Researchers at the Chair of Electrical Power Conversion Systems and Drives at Chemnitz University of Technology have succeeded for the first time in 3D printing housings for power electronic components that are used, for example, to control electrical machines. During the printing process, silicon carbide chips are positioned at a designated location on the housing.
As with its printed motor made of iron, copper and ceramics, which the professorship first presented at the Hannover Messe in 2018, ceramic and metallic pastes are also used in the 3D printing of the housings. These are sintered together with the imprinted chip after the printing process.

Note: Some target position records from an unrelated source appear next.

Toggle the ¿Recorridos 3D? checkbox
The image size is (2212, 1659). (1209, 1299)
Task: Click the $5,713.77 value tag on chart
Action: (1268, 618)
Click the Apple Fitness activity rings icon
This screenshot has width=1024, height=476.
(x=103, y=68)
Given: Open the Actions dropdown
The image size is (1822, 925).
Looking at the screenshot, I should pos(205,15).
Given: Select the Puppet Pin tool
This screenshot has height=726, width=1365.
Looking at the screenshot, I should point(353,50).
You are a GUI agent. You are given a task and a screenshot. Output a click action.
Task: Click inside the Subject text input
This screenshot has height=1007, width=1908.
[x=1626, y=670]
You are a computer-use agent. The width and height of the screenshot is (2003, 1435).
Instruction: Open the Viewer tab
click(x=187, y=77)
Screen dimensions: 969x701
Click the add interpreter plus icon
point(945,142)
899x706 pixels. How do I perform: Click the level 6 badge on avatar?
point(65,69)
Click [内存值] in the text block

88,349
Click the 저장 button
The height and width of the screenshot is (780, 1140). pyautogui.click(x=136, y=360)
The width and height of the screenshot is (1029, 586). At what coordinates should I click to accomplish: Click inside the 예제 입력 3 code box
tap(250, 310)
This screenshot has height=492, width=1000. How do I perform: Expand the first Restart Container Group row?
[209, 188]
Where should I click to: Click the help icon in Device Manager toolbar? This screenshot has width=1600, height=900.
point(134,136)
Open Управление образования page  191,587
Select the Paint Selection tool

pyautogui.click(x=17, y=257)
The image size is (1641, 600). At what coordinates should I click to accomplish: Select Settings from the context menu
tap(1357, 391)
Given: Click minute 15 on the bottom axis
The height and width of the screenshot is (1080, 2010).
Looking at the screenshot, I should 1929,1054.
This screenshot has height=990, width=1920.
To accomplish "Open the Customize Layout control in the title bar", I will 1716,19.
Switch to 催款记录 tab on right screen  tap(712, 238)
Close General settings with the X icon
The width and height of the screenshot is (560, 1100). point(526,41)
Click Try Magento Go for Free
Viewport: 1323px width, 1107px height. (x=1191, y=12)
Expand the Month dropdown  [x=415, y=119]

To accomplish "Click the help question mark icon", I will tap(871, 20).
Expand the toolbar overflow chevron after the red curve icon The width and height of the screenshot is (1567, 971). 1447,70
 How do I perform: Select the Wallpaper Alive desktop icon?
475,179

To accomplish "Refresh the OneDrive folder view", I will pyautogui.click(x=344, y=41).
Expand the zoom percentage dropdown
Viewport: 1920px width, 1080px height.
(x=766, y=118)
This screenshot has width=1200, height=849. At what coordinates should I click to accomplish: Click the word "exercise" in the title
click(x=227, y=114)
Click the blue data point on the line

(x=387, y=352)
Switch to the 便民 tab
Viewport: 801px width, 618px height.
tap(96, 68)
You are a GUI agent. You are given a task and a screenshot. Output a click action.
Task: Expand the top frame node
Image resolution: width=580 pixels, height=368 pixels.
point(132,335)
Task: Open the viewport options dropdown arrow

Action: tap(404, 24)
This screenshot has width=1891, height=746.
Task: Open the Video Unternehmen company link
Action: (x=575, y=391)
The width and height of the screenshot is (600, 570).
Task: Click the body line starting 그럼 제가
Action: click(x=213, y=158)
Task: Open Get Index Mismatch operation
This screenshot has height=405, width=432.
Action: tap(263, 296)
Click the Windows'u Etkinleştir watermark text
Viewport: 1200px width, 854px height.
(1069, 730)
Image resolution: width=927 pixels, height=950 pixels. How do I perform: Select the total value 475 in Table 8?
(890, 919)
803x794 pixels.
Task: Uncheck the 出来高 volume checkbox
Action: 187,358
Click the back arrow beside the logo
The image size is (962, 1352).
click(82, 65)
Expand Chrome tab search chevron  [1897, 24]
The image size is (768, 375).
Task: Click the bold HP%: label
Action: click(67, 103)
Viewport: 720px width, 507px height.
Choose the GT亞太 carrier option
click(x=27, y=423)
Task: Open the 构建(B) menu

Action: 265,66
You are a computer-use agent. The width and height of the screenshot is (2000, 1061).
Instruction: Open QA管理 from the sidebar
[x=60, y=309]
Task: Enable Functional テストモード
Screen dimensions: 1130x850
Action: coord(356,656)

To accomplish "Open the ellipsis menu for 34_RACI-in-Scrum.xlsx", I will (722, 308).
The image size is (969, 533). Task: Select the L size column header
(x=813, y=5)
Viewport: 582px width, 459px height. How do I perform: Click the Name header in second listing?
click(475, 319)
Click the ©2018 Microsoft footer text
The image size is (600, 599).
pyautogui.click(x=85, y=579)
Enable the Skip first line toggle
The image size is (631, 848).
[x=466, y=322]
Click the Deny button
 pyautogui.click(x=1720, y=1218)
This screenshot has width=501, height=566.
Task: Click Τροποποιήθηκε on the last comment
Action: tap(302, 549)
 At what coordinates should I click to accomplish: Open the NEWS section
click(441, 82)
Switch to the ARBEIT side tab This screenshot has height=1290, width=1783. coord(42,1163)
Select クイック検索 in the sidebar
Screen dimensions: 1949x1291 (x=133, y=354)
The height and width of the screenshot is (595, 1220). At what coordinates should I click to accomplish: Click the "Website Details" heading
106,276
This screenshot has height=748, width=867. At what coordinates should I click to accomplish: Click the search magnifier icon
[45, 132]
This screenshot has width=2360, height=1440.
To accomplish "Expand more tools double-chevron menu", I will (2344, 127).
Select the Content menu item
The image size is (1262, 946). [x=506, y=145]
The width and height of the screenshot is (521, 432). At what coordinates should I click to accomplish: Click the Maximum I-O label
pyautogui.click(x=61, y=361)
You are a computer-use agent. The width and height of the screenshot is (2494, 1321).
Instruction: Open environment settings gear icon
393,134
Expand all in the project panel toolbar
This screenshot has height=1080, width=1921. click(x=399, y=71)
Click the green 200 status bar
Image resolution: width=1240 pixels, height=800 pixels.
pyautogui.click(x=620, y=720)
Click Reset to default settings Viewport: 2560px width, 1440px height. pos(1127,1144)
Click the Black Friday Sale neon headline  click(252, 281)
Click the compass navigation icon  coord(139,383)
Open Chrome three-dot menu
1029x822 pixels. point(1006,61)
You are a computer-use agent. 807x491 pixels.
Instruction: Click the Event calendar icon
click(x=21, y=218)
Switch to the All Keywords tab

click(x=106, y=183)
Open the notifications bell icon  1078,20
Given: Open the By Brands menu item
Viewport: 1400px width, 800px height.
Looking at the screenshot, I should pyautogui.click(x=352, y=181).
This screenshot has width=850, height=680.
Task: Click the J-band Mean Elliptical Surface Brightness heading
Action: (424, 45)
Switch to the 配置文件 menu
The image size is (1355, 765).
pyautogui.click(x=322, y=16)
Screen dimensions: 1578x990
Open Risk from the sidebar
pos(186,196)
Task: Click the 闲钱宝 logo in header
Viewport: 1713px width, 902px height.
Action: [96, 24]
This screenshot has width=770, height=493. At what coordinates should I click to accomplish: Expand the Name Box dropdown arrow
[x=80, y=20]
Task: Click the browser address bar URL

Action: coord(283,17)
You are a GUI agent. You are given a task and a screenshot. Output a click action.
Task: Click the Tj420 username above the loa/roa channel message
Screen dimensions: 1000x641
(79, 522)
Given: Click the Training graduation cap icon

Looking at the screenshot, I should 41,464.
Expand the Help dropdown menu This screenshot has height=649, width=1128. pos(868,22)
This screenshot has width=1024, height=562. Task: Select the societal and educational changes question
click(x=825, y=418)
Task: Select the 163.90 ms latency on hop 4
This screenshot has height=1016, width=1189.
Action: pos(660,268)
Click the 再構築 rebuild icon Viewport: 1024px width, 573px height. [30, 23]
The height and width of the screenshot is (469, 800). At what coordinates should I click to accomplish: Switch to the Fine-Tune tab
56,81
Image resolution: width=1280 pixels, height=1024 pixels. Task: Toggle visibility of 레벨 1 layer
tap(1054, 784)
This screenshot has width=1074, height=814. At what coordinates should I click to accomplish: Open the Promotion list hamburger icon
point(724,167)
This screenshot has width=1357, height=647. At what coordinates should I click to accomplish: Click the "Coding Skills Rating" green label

Ceramics are used as insulation material and copper is used for contacting the gate, drain and source areas of the field-effect transistors. "Contacting the gate area, which normally has an edge length of less than one millimeter, was particularly challenging," says Professor Dr. Thomas Basler, head of the Power Electronics Professorship, whose team supported the project with initial functional tests on prototypes.
Following the ceramic-insulated coils printed at TU Chemnitz, which were already presented at the Hannover Messe in 2017, and the printed motor, drive components that can withstand temperatures above 300 °C are now also available. "The desire for more temperature-resistant power electronics was obvious, because the housings for power electronic components are traditionally installed as close as possible to the motor and should therefore have an equally high temperature resistance," says Prof. Dr. Ralf Werner, holder of the Chair of Electrical Energy Conversion Systems and Drives.